Courses: Dessert6 cups | 1422ml | Water |
1/2 teaspoon | 2.5ml | Baking soda |
2 | Not-quite-ripe papayas - (abt 3 lbs total) - halved, seeds | |
Scraped out, peeled, cut 2" by 1/2" strips | ||
5 | Whole cloves | |
1 1/2 cups | 240g / 8.5oz | Coarsely-grated piloncillo brown sugar |
1 cup | 198g / 7oz | Granulated sugar |
1 | Cinnamon stick - cracked in half | |
1/2 cup | 118ml | Heavy cream |
2 tablespoons | 30ml | Powdered sugar |
1/4 cup | 59ml | Sour cream |
1 cup | 237ml | Crumbled or grated queso blanco |
1/2 cup | 46g / 1.6oz | Unsweetened grated coconut - for garnish |
= (or mint leaves) |
Combine the water and baking soda in a medium saucepan and bring to a boil. Add the papaya pieces and cook for 5 minutes over medium heat. With a slotted spoon, carefully transfer the fruit strips to a platter lined with paper towels; set aside.
Meanwhile, toast the cloves in a small skillet until fragrant, about 1 minute, and lightly crush them. Add the crushed cloves, piloncillo, granulated sugar and cinnamon to the papaya cooking liquid and cook over medium-high heat until the syrup is thick enough to thinly coat the back of a wooden spoon.
Return the papaya to the pan and cook for 30 minutes over medium heat. The syrup will turn a very dark amber. Let the papaya cool in the syrup, then transfer it, along with the syrup, to a bowl.
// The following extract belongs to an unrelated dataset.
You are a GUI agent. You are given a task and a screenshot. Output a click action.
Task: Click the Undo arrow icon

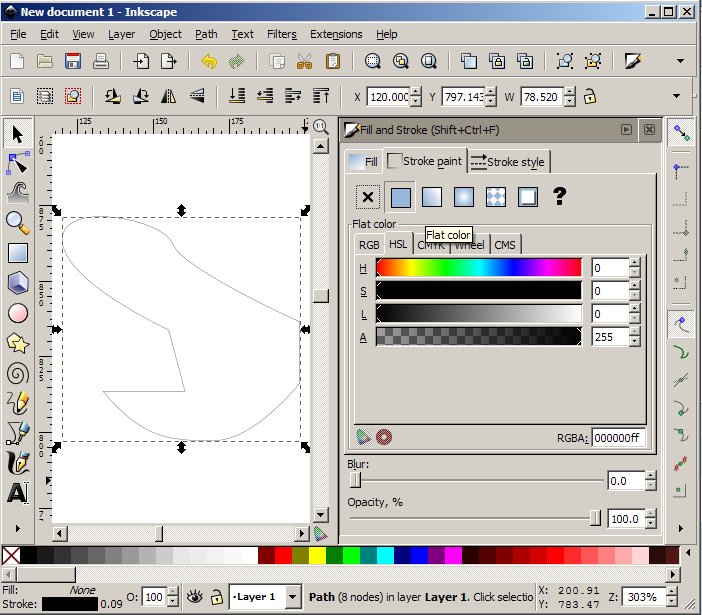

Cover and refrigerate overnight.
The next day, put the heavy cream in a cold mixing bowl and whisk or beat, slowly adding the powdered sugar, until it holds soft peaks. Fold in the sour cream.
Drop 1 tablespoon of the queso blanco into each of 8 chilled martini glasses. Lay 4 slices of candied papaya on top. Add another tablespoon of crumbled queso blanco, then 4 more papaya slices. Drizzle some of the syrup over each, then spoon a dollop of whipped cream on top. Garnish each parfait with grated coconut, toasted for 13 to 15 minutes in a 350-degree oven, or mint leaves, as desired.
This recipe yields 8 servings.
Each serving: 382 calories; 4 grams protein; 61 grams carbohydrates; 3 grams fiber; 15 grams fat; 11 grams saturated fat; 40 mg. cholesterol; 311 mg. sodium.